**DIRECTIONS FOR THIS TASK:** Quote the passage from the game-mastering excerpt exactly, starting at "When DMs talk" and ending at "what they're doing.".

**SELECTED EXCERPT:**
-- BEGIN --
I will give another example.  When considering how many monsters to throw at a party for a given encounter, I'm not bound by any rule that says I must make the encounter "balanced."  Not all situations that I expect the party to face will be balanced.  Sometimes the party will outnumber their enemy; sometimes the enemy will outnumber the party.  The decision that I make in choosing a number of monsters is heuristic; I'm not bound by any rule in the game that I know of.  I am, however, bound by my experience and judgement to enable the party to assess the encounter in some way that gives them an option to survival.  Thus, I would not create a situation where the monsters appeared immediately next to the party, out of the blue, without any suggestion that the party was in a dangerous place, with the monsters getting first action and then pounding the players into dust.  That would be a BAD decision on my part and I wouldn't make it.

Presuming that someone will think of or suggest a situation where an assassin might do that to a specific party member, I will venture forth to say that this has happened twice in all my campaigns in the thirty-seven years of my experience.  In the first instance, the assassin missed the kill and the player defended himself justly.  In the second case, the assassin was the player's own assassin henchman, abandoned after dying, left unburied, only to rise as a revenant and successfully kill the PC.  It was agreed by all present, including the victim, that the murder was understandable.

So I am saying, in choosing what sort of encounter the party occurs, I make a decision that may inordinately threaten the party but will not betray the party's trust in me, their DM.  I curb any sense of entitlement on my part regarding what sort of encounter is imaginably possible and choose instead an encounter that will make a good game.  When I make this decision in the moment, the decision is heuristic; the making of a heuristic decision saves time and enables me to tailor my game to the specific moment in time that the game is being played.  This is what I mean by "flexibility."

When DMs talk of "winging it," this is what they mean - though of course they don't give it a label, calling it heuristic, unless they also happen to work in the field of psychology or a related subject.  Most who claim to DM this way express how it works without knowing precisely why it works . . . I am hoping with this post to give them a clue as to what sort of reading they might want to do if they'd like an intellectual handle on what they're doing.

There are many other DMs who feel very uncomfortable with heuristic decisions, who want every part of an adventure to be measured out and predetermined, expecting that this will ensure a positive shape to their games ~ and often it will, though there are no guarantees.  This measuring is, for some, the result of a fear that making a heuristic decision during the campaign will result in some terrible mistake that hurts that night's experience for the players or ~ even worse ~ challenges the viability of the whole campaign.

(yes, it is excessively dramatized, but I've heard and read people expressing exactly this fear)
-- END --
**PROVIDED DATA:**
-- BEGIN --
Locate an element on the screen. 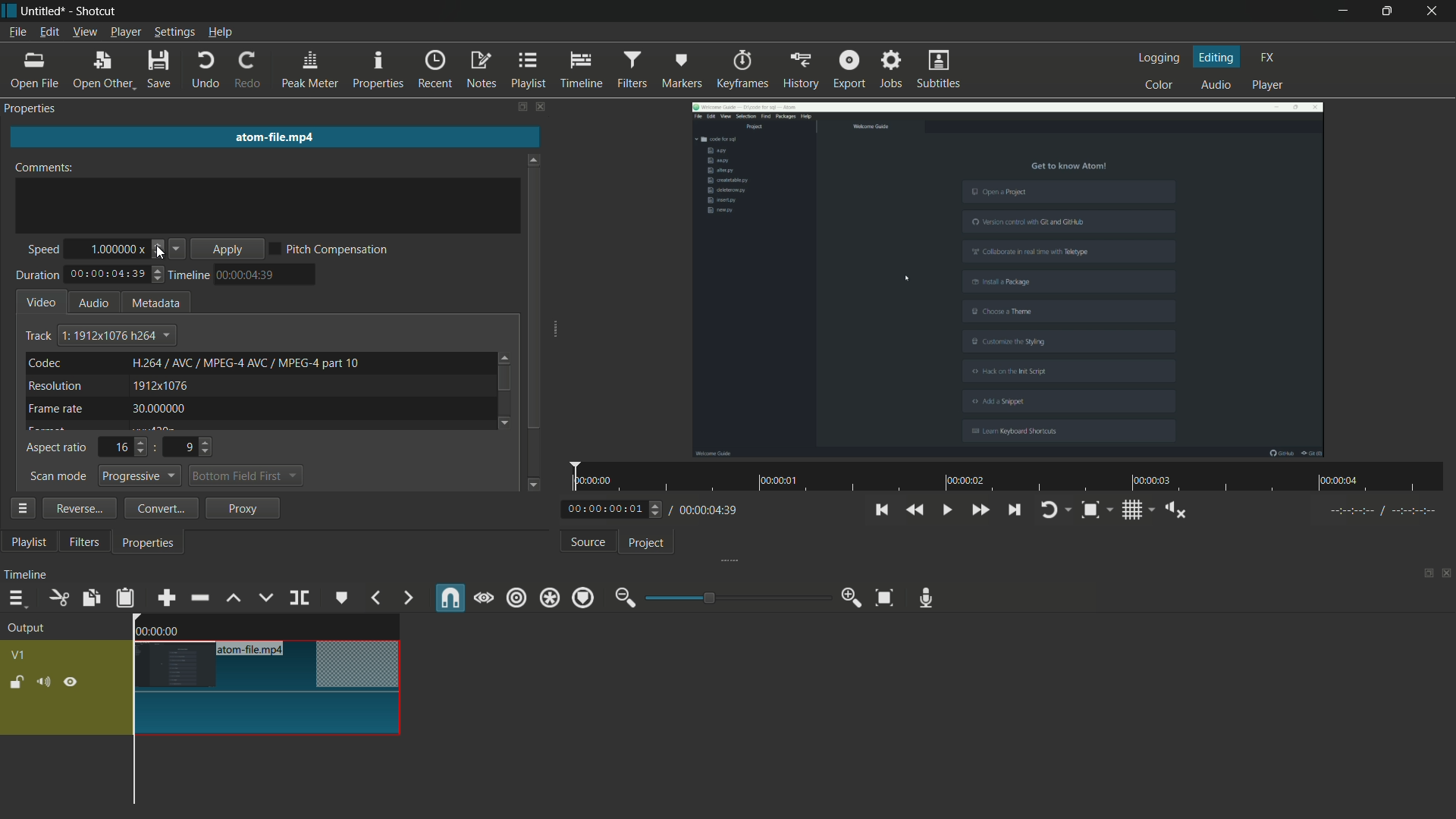 This screenshot has width=1456, height=819. next marker is located at coordinates (409, 597).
-- END --
**RIGHT ANSWER:**
When DMs talk of "winging it," this is what they mean - though of course they don't give it a label, calling it heuristic, unless they also happen to work in the field of psychology or a related subject.  Most who claim to DM this way express how it works without knowing precisely why it works . . . I am hoping with this post to give them a clue as to what sort of reading they might want to do if they'd like an intellectual handle on what they're doing.